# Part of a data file

────────────────

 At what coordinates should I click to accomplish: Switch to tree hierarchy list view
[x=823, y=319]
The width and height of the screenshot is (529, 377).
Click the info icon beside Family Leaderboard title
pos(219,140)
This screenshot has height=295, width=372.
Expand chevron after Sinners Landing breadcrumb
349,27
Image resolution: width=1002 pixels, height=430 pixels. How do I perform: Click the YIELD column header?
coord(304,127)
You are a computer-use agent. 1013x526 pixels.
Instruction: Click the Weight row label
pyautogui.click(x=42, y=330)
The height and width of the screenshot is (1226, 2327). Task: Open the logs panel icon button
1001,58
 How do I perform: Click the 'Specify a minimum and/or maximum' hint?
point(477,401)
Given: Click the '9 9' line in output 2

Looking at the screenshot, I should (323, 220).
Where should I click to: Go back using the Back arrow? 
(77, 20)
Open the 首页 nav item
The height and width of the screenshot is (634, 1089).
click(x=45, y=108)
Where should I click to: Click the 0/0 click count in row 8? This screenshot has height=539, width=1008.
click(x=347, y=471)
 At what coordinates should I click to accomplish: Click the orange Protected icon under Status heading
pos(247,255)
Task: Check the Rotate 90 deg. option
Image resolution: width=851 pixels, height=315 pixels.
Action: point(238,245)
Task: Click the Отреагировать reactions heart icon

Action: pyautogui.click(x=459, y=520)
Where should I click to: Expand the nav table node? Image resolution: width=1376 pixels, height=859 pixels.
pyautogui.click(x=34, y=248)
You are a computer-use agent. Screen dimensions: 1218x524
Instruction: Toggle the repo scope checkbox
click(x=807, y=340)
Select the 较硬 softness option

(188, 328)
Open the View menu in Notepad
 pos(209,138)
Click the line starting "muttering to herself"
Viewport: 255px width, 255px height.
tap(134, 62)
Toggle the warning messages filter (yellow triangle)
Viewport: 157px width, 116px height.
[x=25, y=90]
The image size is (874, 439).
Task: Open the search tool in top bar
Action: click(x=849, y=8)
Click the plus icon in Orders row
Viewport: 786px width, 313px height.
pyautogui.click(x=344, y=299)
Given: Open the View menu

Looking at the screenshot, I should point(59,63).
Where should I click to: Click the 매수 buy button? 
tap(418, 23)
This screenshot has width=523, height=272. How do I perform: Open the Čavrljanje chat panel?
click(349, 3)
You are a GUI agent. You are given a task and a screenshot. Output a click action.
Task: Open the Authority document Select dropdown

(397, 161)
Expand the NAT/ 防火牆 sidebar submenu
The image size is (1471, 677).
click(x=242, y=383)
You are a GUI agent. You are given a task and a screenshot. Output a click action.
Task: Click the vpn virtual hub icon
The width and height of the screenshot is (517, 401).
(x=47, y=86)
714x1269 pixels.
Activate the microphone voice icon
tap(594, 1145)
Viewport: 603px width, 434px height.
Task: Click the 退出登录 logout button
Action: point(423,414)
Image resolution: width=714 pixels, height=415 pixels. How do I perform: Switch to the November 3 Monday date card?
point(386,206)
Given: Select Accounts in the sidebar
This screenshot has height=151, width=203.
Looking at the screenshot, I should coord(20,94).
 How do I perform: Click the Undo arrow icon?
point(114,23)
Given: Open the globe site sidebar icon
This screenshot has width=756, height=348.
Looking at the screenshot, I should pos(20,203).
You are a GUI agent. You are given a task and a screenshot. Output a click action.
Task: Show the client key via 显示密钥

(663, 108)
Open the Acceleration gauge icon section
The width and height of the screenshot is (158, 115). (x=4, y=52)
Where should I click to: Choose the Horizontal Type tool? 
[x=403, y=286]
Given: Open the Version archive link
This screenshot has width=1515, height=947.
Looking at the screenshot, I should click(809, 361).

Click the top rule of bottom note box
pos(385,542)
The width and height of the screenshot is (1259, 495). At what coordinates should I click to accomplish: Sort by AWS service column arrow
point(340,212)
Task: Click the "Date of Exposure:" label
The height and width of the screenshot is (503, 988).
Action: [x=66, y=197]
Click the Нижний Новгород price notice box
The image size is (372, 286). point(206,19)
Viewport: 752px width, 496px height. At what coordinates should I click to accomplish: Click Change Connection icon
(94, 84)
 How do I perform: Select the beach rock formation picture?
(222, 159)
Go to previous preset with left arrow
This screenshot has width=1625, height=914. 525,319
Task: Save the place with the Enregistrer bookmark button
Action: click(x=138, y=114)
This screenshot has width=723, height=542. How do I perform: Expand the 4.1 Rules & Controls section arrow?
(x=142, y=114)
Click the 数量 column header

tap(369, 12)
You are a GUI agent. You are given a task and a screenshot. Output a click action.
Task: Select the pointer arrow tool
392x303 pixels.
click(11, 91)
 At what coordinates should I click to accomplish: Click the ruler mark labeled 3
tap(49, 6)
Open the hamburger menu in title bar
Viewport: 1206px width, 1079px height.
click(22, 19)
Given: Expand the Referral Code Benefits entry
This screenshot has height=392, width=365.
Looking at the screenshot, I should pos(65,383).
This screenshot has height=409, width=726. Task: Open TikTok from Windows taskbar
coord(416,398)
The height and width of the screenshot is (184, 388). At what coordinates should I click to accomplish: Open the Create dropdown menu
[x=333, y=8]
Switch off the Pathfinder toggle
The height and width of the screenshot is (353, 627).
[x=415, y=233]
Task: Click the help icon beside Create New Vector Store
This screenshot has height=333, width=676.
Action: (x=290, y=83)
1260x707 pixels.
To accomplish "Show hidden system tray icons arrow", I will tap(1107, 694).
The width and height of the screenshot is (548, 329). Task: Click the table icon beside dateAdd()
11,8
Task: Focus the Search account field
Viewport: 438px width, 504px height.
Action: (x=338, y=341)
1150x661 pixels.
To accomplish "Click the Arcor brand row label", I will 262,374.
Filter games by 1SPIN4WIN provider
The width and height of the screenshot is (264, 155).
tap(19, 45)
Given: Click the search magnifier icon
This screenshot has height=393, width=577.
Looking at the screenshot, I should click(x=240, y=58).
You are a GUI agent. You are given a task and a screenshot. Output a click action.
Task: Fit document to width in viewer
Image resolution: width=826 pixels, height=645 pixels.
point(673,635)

────────────────

# Objective
Copy all of the lines above, changing nothing.

# Written response
 At what coordinates should I click to accomplish: Switch to tree hierarchy list view
[x=823, y=319]
The width and height of the screenshot is (529, 377).
Click the info icon beside Family Leaderboard title
pos(219,140)
This screenshot has height=295, width=372.
Expand chevron after Sinners Landing breadcrumb
349,27
Image resolution: width=1002 pixels, height=430 pixels. How do I perform: Click the YIELD column header?
coord(304,127)
You are a computer-use agent. 1013x526 pixels.
Instruction: Click the Weight row label
pyautogui.click(x=42, y=330)
The height and width of the screenshot is (1226, 2327). Task: Open the logs panel icon button
1001,58
 How do I perform: Click the 'Specify a minimum and/or maximum' hint?
point(477,401)
Given: Click the '9 9' line in output 2

Looking at the screenshot, I should (323, 220).
Where should I click to: Go back using the Back arrow? 
(77, 20)
Open the 首页 nav item
The height and width of the screenshot is (634, 1089).
click(x=45, y=108)
Where should I click to: Click the 0/0 click count in row 8? This screenshot has height=539, width=1008.
click(x=347, y=471)
 At what coordinates should I click to accomplish: Click the orange Protected icon under Status heading
pos(247,255)
Task: Check the Rotate 90 deg. option
Image resolution: width=851 pixels, height=315 pixels.
Action: point(238,245)
Task: Click the Отреагировать reactions heart icon

Action: pyautogui.click(x=459, y=520)
Where should I click to: Expand the nav table node? Image resolution: width=1376 pixels, height=859 pixels.
pyautogui.click(x=34, y=248)
You are a computer-use agent. Screen dimensions: 1218x524
Instruction: Toggle the repo scope checkbox
click(x=807, y=340)
Select the 较硬 softness option

(188, 328)
Open the View menu in Notepad
 pos(209,138)
Click the line starting "muttering to herself"
Viewport: 255px width, 255px height.
tap(134, 62)
Toggle the warning messages filter (yellow triangle)
Viewport: 157px width, 116px height.
[x=25, y=90]
The image size is (874, 439).
Task: Open the search tool in top bar
Action: click(x=849, y=8)
Click the plus icon in Orders row
Viewport: 786px width, 313px height.
pyautogui.click(x=344, y=299)
Given: Open the View menu

Looking at the screenshot, I should point(59,63).
Where should I click to: Click the 매수 buy button? 
tap(418, 23)
This screenshot has width=523, height=272. How do I perform: Open the Čavrljanje chat panel?
click(349, 3)
You are a GUI agent. You are given a task and a screenshot. Output a click action.
Task: Open the Authority document Select dropdown

(397, 161)
Expand the NAT/ 防火牆 sidebar submenu
The image size is (1471, 677).
click(x=242, y=383)
You are a GUI agent. You are given a task and a screenshot. Output a click action.
Task: Click the vpn virtual hub icon
The width and height of the screenshot is (517, 401).
(x=47, y=86)
714x1269 pixels.
Activate the microphone voice icon
tap(594, 1145)
Viewport: 603px width, 434px height.
Task: Click the 退出登录 logout button
Action: point(423,414)
Image resolution: width=714 pixels, height=415 pixels. How do I perform: Switch to the November 3 Monday date card?
point(386,206)
Given: Select Accounts in the sidebar
This screenshot has height=151, width=203.
Looking at the screenshot, I should coord(20,94).
 How do I perform: Click the Undo arrow icon?
point(114,23)
Given: Open the globe site sidebar icon
This screenshot has width=756, height=348.
Looking at the screenshot, I should pos(20,203).
You are a GUI agent. You are given a task and a screenshot. Output a click action.
Task: Show the client key via 显示密钥

(663, 108)
Open the Acceleration gauge icon section
The width and height of the screenshot is (158, 115). (x=4, y=52)
Where should I click to: Choose the Horizontal Type tool? 
[x=403, y=286]
Given: Open the Version archive link
This screenshot has width=1515, height=947.
Looking at the screenshot, I should click(809, 361).

Click the top rule of bottom note box
pos(385,542)
The width and height of the screenshot is (1259, 495). At what coordinates should I click to accomplish: Sort by AWS service column arrow
point(340,212)
Task: Click the "Date of Exposure:" label
The height and width of the screenshot is (503, 988).
Action: [x=66, y=197]
Click the Нижний Новгород price notice box
The image size is (372, 286). point(206,19)
Viewport: 752px width, 496px height. At what coordinates should I click to accomplish: Click Change Connection icon
(94, 84)
 How do I perform: Select the beach rock formation picture?
(222, 159)
Go to previous preset with left arrow
This screenshot has width=1625, height=914. 525,319
Task: Save the place with the Enregistrer bookmark button
Action: click(x=138, y=114)
This screenshot has width=723, height=542. How do I perform: Expand the 4.1 Rules & Controls section arrow?
(x=142, y=114)
Click the 数量 column header

tap(369, 12)
You are a GUI agent. You are given a task and a screenshot. Output a click action.
Task: Select the pointer arrow tool
392x303 pixels.
click(11, 91)
 At what coordinates should I click to accomplish: Click the ruler mark labeled 3
tap(49, 6)
Open the hamburger menu in title bar
Viewport: 1206px width, 1079px height.
click(22, 19)
Given: Expand the Referral Code Benefits entry
This screenshot has height=392, width=365.
Looking at the screenshot, I should pos(65,383).
This screenshot has height=409, width=726. Task: Open TikTok from Windows taskbar
coord(416,398)
The height and width of the screenshot is (184, 388). At what coordinates should I click to accomplish: Open the Create dropdown menu
[x=333, y=8]
Switch off the Pathfinder toggle
The height and width of the screenshot is (353, 627).
[x=415, y=233]
Task: Click the help icon beside Create New Vector Store
This screenshot has height=333, width=676.
Action: (x=290, y=83)
1260x707 pixels.
To accomplish "Show hidden system tray icons arrow", I will tap(1107, 694).
The width and height of the screenshot is (548, 329). Task: Click the table icon beside dateAdd()
11,8
Task: Focus the Search account field
Viewport: 438px width, 504px height.
Action: (x=338, y=341)
1150x661 pixels.
To accomplish "Click the Arcor brand row label", I will 262,374.
Filter games by 1SPIN4WIN provider
The width and height of the screenshot is (264, 155).
tap(19, 45)
Given: Click the search magnifier icon
This screenshot has height=393, width=577.
Looking at the screenshot, I should click(x=240, y=58).
You are a GUI agent. You are given a task and a screenshot. Output a click action.
Task: Fit document to width in viewer
Image resolution: width=826 pixels, height=645 pixels.
point(673,635)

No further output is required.